Symptoms I was dealing with that were new were a late afternoon extreme fatigue which would be followed chills and a low-grade fever as I had experienced the day I was admitted to the hospital for Easter (due to incidental finding in ER of extreme low sodium level which could indicate brain mets). The fever was self-limiting, usually gone in an hour or so with no intervention but rest. While in the hospital with the unexplained fever and low sodium issue, it was noted that the fever could be an effect of tumor advancement and toxins being released into blood stream. No cause of fever was found despite extensive work-up. MRI of brain with contrast was normal – yeah! Then I started noticing what I thought was a fat pad developing over my pubic bone – this seemed odd and I wondered if it was related to my recent treatment with tamoxifen. But then I noticed it tended to disappear by morning. As days passed I noticed a late in the day fullness on the left side of my abdomen only, then it began extending into my left thigh, and then even down to ankle. I did not have extensive lymph node removal during debulking surgery since it was already presumed I was Stage IV from PET scan showing hot spot in spleen. Gyn-onc just did sampling of 8 nodes, 2 ea from 4 areas. So I did not think this could be lymphedema. As well, recent scans showed size reduction of a single enlarged node in that area. My gyn onc is not sure this is ascites developing – my concern – but due to unusual distribution/presentation is lymph system related. My increasing fatigue had already had me give up most of my activities and I told him all I had left to do was sit and think about the cancer – and that was not much QOL! PET/CT in Feb noted first organ involvement in lungs and liver. May PET/CT showed advancement while on conservative tamoxifen regimen however most lymph nodes had reduced in size. Makes one more aware of heterogenous nature of mets – could be some cells responded, others not. He had me get worked in to start chemo the following morning. I am to do single agent carboplatin every three weeks as blood counts allow. I cancelled the planning for radiation to possible T2 vertebra spot as Rad onc not convinced it was my most pressing issue since spot did not light up on PET and was a sclerotic lesion (on outside of bone, not lytic – eating into bone).

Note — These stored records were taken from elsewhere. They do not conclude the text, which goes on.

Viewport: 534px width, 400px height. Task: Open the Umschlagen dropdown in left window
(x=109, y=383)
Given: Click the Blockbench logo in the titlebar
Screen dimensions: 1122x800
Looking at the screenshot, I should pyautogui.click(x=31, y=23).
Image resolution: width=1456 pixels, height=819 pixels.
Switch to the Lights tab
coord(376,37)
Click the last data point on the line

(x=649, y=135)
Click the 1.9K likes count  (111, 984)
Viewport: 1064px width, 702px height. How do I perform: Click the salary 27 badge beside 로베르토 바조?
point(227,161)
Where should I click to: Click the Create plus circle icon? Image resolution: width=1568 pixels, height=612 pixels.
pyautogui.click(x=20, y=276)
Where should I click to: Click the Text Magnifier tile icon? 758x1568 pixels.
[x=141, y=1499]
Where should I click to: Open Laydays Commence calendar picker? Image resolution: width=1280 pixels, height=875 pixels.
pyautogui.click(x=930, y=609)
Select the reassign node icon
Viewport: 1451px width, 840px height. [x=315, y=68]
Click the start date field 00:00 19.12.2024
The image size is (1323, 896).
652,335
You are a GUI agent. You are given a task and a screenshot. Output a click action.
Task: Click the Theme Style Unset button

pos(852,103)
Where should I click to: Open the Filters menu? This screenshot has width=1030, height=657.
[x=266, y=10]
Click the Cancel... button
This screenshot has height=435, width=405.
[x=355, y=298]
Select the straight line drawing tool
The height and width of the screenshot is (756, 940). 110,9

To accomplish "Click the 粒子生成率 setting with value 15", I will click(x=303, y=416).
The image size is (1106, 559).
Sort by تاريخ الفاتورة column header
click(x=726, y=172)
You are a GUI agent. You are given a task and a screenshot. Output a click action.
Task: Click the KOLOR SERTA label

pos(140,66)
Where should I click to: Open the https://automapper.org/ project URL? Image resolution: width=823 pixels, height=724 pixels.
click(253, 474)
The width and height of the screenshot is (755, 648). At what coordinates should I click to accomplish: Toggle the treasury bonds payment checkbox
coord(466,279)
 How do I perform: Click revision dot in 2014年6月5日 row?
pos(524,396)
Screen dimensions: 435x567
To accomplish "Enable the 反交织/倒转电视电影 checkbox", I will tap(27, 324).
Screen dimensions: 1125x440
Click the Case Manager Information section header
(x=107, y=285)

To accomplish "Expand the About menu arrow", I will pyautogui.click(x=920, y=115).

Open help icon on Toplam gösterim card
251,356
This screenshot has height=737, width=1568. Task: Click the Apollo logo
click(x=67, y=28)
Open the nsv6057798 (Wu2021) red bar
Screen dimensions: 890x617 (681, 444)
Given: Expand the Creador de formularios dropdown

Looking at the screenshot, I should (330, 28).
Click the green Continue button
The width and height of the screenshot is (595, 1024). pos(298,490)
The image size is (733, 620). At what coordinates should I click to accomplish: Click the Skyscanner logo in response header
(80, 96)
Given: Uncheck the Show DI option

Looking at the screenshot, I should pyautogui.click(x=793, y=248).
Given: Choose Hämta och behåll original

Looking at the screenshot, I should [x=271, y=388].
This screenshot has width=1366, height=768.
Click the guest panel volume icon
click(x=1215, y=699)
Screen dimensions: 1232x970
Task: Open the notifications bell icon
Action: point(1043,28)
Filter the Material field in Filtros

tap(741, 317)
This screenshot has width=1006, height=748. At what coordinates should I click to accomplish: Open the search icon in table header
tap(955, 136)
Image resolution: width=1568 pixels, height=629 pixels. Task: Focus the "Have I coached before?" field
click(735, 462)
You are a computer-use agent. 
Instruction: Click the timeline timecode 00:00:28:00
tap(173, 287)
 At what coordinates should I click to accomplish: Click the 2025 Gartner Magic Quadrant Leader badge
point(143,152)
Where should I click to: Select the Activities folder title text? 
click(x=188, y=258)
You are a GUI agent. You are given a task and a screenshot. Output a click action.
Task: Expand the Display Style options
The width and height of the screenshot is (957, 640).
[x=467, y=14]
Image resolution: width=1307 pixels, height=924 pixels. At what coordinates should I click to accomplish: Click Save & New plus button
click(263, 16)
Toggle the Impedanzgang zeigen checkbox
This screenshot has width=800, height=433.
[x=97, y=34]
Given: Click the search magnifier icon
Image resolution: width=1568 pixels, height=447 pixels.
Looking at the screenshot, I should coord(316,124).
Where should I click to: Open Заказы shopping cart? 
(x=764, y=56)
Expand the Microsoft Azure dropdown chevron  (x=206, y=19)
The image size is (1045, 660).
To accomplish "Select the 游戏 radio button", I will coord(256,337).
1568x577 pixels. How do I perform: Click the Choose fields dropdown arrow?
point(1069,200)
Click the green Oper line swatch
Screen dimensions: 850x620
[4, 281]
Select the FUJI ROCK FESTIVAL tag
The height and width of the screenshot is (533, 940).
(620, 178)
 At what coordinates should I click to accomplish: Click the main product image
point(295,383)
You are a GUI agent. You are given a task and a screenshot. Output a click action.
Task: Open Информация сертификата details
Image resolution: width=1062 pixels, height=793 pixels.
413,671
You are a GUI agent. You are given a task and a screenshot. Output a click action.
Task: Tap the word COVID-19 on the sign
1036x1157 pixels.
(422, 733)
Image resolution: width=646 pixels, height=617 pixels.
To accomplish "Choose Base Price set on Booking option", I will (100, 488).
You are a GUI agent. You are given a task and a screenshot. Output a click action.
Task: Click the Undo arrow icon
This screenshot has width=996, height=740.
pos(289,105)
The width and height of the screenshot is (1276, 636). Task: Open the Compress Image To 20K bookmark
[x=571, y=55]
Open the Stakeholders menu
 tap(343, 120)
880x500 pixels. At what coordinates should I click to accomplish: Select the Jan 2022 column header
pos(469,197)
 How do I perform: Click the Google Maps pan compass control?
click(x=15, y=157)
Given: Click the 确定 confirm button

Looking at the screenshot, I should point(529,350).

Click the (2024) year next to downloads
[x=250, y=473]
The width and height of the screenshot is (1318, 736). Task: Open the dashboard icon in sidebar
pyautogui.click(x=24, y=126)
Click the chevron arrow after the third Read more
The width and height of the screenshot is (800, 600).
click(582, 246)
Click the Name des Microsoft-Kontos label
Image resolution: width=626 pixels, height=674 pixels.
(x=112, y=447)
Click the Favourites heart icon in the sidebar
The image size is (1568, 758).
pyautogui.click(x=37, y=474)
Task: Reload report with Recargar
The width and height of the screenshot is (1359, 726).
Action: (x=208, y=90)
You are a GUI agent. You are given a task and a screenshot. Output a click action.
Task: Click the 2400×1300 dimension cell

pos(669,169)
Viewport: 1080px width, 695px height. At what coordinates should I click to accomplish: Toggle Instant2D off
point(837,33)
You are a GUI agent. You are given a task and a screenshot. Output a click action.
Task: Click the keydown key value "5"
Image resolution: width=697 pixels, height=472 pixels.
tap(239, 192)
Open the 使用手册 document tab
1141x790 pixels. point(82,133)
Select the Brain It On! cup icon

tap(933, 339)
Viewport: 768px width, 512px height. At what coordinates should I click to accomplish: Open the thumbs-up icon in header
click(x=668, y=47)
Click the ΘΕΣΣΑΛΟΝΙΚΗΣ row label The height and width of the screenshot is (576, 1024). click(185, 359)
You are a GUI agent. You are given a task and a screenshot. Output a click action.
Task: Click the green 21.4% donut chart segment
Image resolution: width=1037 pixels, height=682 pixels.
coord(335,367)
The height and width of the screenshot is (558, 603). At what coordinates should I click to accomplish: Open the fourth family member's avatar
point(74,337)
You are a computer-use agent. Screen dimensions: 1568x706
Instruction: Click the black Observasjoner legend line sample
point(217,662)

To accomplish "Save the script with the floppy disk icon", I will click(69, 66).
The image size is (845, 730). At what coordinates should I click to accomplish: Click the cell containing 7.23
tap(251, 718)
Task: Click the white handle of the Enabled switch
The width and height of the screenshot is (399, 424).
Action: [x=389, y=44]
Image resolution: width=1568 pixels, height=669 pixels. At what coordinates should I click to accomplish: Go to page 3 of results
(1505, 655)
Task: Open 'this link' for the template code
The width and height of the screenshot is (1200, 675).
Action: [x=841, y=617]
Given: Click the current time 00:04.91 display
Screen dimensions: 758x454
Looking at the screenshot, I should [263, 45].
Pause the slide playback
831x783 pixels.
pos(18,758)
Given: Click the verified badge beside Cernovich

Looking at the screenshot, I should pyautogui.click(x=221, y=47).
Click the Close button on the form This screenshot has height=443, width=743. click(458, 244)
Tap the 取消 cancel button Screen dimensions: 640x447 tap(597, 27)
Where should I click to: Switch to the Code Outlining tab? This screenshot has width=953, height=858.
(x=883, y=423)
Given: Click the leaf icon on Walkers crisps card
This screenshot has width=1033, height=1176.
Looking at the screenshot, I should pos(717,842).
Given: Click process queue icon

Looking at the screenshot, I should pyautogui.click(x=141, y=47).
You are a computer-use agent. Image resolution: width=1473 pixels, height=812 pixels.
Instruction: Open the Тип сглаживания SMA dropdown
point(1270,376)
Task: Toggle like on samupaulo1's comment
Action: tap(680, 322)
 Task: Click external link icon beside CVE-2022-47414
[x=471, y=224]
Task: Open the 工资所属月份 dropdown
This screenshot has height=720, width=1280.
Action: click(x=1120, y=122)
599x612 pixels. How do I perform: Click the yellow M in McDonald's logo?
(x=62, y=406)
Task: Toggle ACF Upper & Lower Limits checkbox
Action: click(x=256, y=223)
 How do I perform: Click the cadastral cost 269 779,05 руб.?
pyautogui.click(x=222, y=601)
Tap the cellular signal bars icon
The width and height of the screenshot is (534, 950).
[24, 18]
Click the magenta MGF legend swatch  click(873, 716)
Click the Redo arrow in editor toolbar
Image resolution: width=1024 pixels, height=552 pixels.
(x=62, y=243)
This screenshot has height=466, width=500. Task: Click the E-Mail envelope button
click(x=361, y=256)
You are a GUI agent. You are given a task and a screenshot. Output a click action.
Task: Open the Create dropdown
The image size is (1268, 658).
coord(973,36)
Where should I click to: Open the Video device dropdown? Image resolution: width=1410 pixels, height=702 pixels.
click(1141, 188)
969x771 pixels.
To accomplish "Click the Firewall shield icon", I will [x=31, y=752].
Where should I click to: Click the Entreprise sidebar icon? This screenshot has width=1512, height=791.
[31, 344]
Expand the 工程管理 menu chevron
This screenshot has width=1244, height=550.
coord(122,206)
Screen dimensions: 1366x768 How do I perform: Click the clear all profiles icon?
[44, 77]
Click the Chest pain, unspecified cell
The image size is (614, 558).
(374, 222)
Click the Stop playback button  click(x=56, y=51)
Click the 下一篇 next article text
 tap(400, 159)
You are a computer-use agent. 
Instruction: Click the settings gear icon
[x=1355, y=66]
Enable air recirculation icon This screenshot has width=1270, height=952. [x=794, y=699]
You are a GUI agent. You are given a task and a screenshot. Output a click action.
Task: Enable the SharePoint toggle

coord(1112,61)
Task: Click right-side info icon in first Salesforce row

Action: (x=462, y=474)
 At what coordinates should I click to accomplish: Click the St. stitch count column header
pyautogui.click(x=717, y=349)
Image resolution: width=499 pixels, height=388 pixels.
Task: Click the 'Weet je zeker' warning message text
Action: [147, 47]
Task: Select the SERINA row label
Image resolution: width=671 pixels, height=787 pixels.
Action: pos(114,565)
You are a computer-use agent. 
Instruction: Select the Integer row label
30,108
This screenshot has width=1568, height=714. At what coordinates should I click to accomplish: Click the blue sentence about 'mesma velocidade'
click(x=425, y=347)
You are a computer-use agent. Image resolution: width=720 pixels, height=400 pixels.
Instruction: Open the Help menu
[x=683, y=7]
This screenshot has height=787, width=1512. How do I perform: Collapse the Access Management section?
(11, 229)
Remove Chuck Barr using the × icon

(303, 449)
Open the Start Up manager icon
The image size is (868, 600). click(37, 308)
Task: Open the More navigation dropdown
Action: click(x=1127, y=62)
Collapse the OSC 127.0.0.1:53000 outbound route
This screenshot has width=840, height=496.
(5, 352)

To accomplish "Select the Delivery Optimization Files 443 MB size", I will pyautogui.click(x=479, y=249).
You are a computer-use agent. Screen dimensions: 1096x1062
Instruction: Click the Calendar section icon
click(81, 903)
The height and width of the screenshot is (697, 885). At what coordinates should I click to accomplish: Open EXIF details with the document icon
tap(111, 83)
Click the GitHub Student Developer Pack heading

My journey with this disease most likely began in 2005, but was not diagnosed until I was Stage IVb by fall of 2007. I had debulking surgery in Jan 2008 and have been dealing with recurrences since 2009. For an aggressive cancer such as this I feel I have actually had a pretty good run. For that I am thankful and still take every day as a gift! I have found it helpful myself to read of others experiences so thought I would share what I am currently going through.